I sindaci, che non assistono senza giustificato motivo alle assemblee o, durante un esercizio sociale, a due adunanze consecutive del consiglio d'amministrazione o del comitato esecutivo, decadono dall'ufficio”.

Per la difesa dell'appellante, quindi, egli sarebbe decaduto automaticamente a seguito delle due assenze consecutive dalle assemblee del c.d.a. e, conseguentemente, non avrebbe avuto alcuna responsabilità per fatti avvenuti a seguito della revoca.

La contestazione, come detto, non si fermava alla figura del sindaco, ma si estendeva alla domanda stessa della curatela.

A detta dell'appellante, difatti, questa domanda non sarebbe stata in alcun modo provata.
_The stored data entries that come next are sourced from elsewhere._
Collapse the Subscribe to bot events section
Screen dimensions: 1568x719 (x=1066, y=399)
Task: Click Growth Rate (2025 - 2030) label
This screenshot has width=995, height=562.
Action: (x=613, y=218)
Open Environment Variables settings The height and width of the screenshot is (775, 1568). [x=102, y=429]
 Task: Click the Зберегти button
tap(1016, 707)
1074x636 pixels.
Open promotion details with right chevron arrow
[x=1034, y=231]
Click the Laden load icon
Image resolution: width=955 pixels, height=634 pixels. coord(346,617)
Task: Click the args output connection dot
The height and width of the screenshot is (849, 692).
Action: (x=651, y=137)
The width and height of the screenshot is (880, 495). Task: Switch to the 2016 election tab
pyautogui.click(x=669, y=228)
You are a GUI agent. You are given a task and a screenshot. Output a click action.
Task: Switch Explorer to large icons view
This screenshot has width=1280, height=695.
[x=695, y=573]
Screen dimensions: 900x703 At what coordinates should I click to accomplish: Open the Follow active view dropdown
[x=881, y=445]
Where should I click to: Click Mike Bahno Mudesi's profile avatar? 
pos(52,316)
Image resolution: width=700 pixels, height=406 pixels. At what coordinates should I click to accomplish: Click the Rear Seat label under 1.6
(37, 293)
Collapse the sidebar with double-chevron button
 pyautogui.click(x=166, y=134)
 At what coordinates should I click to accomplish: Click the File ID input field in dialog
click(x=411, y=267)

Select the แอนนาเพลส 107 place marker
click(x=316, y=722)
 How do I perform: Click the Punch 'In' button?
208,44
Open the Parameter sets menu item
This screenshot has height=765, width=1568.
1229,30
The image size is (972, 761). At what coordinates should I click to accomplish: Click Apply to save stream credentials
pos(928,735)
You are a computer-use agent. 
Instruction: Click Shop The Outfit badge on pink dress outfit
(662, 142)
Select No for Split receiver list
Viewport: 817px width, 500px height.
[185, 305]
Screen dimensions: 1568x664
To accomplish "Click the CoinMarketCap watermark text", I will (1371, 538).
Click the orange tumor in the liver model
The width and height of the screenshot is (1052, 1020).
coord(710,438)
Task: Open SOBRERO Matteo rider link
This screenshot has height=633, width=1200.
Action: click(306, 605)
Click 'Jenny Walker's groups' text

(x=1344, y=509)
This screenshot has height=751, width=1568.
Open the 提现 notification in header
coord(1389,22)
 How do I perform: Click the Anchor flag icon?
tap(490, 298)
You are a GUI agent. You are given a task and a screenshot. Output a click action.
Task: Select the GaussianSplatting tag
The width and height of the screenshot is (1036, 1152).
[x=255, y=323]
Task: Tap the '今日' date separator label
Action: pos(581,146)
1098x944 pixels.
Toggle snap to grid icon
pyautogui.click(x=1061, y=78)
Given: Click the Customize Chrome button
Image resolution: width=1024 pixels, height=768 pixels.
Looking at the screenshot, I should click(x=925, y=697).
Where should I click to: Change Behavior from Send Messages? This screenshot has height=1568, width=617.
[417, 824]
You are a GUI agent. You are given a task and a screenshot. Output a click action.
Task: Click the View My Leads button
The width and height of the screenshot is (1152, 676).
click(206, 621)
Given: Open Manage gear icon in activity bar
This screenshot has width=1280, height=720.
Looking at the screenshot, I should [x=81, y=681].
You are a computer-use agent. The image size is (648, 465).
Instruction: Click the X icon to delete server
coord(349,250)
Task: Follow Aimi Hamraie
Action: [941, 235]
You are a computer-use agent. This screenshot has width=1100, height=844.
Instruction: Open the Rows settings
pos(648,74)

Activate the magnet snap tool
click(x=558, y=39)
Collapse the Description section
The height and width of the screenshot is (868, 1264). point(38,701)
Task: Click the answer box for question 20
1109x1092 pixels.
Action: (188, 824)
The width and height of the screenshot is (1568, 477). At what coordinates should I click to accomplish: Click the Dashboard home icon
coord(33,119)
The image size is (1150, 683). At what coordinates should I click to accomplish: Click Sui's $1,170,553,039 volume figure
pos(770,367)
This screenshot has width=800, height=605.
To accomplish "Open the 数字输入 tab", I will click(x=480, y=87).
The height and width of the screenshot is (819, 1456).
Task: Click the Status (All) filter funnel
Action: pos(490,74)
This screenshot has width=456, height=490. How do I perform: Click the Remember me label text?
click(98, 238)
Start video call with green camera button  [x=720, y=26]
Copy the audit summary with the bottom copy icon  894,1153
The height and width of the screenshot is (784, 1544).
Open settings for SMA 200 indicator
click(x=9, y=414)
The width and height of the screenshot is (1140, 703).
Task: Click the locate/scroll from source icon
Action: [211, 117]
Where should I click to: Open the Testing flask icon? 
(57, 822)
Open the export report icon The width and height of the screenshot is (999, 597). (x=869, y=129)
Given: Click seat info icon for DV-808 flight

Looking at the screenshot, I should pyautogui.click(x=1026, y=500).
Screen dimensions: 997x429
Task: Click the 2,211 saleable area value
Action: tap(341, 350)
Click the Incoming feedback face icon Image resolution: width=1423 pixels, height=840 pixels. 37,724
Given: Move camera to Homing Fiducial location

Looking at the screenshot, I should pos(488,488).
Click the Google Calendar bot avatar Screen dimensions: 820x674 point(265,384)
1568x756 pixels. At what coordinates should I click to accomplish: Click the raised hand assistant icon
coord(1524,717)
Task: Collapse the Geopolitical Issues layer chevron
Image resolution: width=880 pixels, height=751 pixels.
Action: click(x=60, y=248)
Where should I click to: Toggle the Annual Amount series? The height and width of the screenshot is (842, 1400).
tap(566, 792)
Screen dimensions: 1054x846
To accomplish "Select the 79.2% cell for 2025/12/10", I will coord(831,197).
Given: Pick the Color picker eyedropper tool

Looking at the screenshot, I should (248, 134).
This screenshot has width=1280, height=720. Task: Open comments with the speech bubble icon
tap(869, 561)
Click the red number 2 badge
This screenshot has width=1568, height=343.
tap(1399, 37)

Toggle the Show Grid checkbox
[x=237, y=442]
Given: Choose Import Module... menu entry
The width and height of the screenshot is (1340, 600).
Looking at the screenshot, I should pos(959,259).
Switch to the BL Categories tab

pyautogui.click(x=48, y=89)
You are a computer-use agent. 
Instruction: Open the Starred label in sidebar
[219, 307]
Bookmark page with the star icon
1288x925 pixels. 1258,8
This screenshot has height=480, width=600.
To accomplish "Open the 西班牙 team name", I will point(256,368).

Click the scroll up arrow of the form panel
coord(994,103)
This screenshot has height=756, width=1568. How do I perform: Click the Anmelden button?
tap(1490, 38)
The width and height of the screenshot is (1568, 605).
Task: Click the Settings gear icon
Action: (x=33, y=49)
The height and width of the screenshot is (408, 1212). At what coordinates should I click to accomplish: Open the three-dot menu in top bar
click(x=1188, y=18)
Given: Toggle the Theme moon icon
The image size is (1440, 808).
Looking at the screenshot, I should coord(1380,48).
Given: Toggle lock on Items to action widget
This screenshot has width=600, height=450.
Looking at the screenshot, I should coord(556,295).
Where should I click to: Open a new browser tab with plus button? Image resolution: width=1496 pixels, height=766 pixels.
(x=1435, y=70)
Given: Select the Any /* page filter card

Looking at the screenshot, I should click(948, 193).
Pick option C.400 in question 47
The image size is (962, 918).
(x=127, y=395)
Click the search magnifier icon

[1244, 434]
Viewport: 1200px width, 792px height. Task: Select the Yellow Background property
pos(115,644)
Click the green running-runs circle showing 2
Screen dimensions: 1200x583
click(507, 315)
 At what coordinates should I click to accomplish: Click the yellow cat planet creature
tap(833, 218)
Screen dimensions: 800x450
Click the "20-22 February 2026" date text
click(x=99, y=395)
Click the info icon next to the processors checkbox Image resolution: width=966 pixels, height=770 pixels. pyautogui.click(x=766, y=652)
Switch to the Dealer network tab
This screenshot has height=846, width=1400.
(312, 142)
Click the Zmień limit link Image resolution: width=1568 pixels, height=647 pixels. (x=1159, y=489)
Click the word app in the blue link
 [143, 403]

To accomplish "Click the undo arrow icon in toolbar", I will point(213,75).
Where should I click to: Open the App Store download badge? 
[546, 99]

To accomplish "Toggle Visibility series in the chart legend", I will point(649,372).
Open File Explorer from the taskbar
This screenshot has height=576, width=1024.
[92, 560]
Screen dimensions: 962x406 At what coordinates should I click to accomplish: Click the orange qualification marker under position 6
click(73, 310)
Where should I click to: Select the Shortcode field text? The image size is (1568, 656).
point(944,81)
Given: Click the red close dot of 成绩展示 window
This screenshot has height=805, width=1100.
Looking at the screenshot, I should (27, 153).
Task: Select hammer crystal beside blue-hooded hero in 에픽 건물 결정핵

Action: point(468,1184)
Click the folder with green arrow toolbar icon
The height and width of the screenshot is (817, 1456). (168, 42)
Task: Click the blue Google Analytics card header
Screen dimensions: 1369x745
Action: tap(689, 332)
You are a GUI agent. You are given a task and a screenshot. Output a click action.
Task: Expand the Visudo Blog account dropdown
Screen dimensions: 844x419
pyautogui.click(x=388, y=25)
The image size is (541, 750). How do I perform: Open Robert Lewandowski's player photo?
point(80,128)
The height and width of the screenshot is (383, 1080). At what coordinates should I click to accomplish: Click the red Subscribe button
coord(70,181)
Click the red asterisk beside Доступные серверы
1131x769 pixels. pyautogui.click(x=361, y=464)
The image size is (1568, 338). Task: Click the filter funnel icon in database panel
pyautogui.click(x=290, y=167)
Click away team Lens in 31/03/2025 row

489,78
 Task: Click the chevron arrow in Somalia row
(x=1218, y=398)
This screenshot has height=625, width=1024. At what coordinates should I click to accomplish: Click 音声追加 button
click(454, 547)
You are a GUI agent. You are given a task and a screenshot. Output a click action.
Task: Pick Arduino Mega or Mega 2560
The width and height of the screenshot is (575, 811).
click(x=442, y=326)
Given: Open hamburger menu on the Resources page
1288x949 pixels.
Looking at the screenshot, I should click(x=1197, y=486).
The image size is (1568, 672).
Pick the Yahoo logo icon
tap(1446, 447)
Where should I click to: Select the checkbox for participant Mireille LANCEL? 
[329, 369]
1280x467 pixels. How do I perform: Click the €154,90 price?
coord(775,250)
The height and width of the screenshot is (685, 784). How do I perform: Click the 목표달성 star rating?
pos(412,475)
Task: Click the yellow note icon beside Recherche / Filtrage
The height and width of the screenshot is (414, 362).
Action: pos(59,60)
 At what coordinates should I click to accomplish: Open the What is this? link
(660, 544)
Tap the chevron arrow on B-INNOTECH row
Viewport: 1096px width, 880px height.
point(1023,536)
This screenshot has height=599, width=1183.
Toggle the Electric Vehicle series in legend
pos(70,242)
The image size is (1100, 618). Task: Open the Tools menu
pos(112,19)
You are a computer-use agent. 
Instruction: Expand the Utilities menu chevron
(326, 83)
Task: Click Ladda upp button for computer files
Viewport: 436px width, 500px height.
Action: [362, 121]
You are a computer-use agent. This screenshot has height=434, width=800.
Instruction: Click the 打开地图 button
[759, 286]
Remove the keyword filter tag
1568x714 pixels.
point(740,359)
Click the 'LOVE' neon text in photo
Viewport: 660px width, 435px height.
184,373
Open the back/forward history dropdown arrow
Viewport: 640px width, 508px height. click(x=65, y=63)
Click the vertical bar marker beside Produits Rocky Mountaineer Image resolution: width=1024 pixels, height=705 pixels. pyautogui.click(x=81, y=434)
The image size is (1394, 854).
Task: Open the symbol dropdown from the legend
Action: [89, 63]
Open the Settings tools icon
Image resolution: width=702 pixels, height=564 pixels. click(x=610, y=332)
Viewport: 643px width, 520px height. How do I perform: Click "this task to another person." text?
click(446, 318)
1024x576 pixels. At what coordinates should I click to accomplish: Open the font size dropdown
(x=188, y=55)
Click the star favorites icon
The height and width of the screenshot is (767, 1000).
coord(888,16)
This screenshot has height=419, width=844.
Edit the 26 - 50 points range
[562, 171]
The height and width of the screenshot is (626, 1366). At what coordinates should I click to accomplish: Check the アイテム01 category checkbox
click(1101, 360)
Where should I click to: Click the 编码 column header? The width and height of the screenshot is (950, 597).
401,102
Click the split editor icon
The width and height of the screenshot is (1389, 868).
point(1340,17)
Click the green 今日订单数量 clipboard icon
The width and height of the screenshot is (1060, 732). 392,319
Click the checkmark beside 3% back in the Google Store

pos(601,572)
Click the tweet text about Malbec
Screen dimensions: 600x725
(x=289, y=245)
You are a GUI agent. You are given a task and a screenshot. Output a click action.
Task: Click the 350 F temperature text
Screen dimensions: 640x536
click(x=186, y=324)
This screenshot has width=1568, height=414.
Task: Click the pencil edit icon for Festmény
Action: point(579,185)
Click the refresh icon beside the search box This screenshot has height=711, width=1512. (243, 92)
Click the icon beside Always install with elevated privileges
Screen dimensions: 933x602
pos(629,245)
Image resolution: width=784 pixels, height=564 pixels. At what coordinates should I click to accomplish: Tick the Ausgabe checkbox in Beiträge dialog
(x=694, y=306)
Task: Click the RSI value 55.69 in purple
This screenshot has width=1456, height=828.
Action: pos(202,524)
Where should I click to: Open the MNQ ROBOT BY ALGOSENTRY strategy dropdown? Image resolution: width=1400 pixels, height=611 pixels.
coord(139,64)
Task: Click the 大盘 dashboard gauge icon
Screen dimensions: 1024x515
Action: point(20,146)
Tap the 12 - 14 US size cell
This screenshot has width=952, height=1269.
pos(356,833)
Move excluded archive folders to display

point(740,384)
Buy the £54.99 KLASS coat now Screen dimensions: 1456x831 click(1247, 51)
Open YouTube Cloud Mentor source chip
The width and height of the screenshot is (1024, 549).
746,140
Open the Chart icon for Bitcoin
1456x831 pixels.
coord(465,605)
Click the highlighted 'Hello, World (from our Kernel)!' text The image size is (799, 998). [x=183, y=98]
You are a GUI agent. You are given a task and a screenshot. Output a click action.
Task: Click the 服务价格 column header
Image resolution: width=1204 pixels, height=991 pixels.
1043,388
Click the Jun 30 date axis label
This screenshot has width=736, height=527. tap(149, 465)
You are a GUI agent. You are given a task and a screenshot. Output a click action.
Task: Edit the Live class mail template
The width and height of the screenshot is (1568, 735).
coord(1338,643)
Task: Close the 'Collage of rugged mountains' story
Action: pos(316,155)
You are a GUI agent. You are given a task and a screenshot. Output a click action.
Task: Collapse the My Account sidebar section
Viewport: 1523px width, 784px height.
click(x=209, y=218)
Ai fini della sua condanna – a detta del sindaco – sarebbe stato necessario fornire la prova del nesso di causalità tra le sue azioni od omissioni e la verificazione del dissesto societario e la prova della riferibilità di tale dissesto al sindaco stesso.

La quantificazione del risarcimento, poi, sarebbe stata carente di prove certe e solo basata su approssimazioni.

Sulla base di tali argomentazioni, il sindaco domandava alla Corte d'Appello la riforma della sentenza del Tribunale.

Le soluzioni giuridiche

Con la sentenza in commento la Corte d'Appello di Catania rigettava in toto le tesi dell'appellante.

Dal punto di vista della legittimazione passiva del sindaco, il giudice del riesame affermava l'erroneità del ragionamento dell'appellante in merito alla decadenza sanzionatoria del sindaco.

La mancata partecipazione a due assemblee del c.d.a., infatti, non comporta l'automatica e istantanea decadenza del sindaco, essendo a tal fine necessario a tal fine un accertamento “della decadenza che diventa requisito indispensabile per la sua operatività, sulla base dell'argomentazione che esistono ineludibili esigenze garantiste che impongono l'attivazione di un procedimento formale volto alla comminatoria della decadenza” (così nella sentenza in commento).

L'esigenza della decadenza sanzionatoria del sindaco, poi, è posta anche a tutela della società, la quale ha interesse alla rimozione di un organo inattivo e non può essere quindi domandata dal sindaco come argomentazione a sostegno della sua assenza di responsabilità nell'aggravamento del dissesto societario.

Continuava il giudice affermando che, ove la tesi dell'appellante fosse accolta, vi sarebbe stata una totale incertezza sulla composizione degli organi societari tale da rendere funzionalmente impossibile comprendere chi siano i membri in carica e quali siano le loro responsabilità nel tempo.

Da ultimo, poi, la decadenza, per avere efficacia, avrebbe dovuto essere pubblicizzata nel registro delle imprese ai sensi dell'art. 2400, comma 3, c.c. e per gli effetti dell'art. 2448 c.c. in materia di opponibilità degli atti societari ai terzi.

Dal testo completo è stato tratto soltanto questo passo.